説明が終了し、各々練習をするべく立ち上がろうとした瞬間、
「先生。俺と組手して下さい」
紅井勇士がビシッと挙手して、組手を要望した。
火属性グループの生徒が目を丸くし、鳩菜が「私と紅井くんで?」と首を傾げる。
勇士は続けて述べた。
「自分は法技に属性を掛け合わせる練習は必要ないと思ってます。ですので、早速実戦形式の組手で細かい改善点を見て頂けないかと」
これは方便だ。
(もし、蔵坂先生が『聖』のカキツバタなら戦っている中でボロを出すかもしれない…っ。それに、俺の『天超直感』が何か感じ取って閃いてくれるかもしれない…っ。先生と直接拳を交えられる機会なんて滅多にない。……ここで、俺が何か掴んでみせる…っ)
勇士の脳裏には、今朝来木田岳徒に言われた言葉が思い浮かんでいた。
『……少しは駆け引きの余地を見せたらどうだ? 漣だったら言葉を使って多少探りを入れてくるぜ?』
勇士の心に突き刺さった、言葉だ。
(俺に〝言葉〟は向いてない。だったら〝拳〟で、俺のやり方で探ってみせる…!)
「紅井くん」
勇士を思考から現実に戻すように、鳩菜が呼んだ。
凛々しい表情で返事を待つ勇士に、鳩菜はどこか寂しそうな笑みを浮かべて言った。
「それは、自分を特別扱いしろって意味かしら?」
「ッッ!」
勇士は動揺を隠しきれず、目を瞠った。
反射的に火属性グループの他の生徒を見て、複雑そうな表情のみんなと目が合う。
「い、や…、そういうわけでは…っ」
「紅井くん」
再度鳩菜が勇士を呼ぶ。
弾かれるように目を合わせた勇士に、鳩菜は優しい笑みを浮かべた。
「貴方は他人の気持ちを蔑ろにするような人ではないことはみんなわかってる。……ちょっと鈍感なところはあるけどね」
鈍感、という言葉に周囲の生徒が顔を弛緩させた。
風宮瑠花と四月朔日紫音の気持ちに気付いていない勇士のことを暗に弄ったのだ。
悪い空気にならないようにそういったユーモアを交えつつ、鳩菜は勇士に真っすぐ言った。

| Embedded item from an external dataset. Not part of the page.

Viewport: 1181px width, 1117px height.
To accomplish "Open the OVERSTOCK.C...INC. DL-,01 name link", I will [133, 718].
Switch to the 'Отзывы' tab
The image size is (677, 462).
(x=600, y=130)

「確かに紅井くんは凄い才能を持ってる。それは他のみんなもわかってる。……もし紅井くんが学生の枠を大きく超えた実力なら私もそれ相応の対応をするわ。かけ離れた実力の子を小さな世界に押し留めるのもよくないからね。……でも、私から言わせれば紅井くんもまだまだ甘いわよ」
「……あ、甘い…?」
首を傾げる勇士に、鳩菜は人差し指を立てて言う。
「ええ、甘々よ。…紅井くんは膨大な気量と強化系として理想の肉体を持ってるから、多少気操作が覚束なくても漠然と気を纏って強引に攻め込むだけで今まで勝ててきたと思う……けど、それまでよ。雑さに磨きがかかって、間違ったまま体に馴染んじゃう。そうなる前に、しっかり基礎練習しなさい」
「…ッッ!」
その時、勇士のとある記憶が、フラッシュバックした。
『勇士……お前はちょい出来損ないなんだ。これからは気操作が課題だから、そのつもりでな』
とある人物の、とある言葉。
(………克服したつもりだったが、まだまだだったみたいだな…俺は……本当に……全然ダメだ…)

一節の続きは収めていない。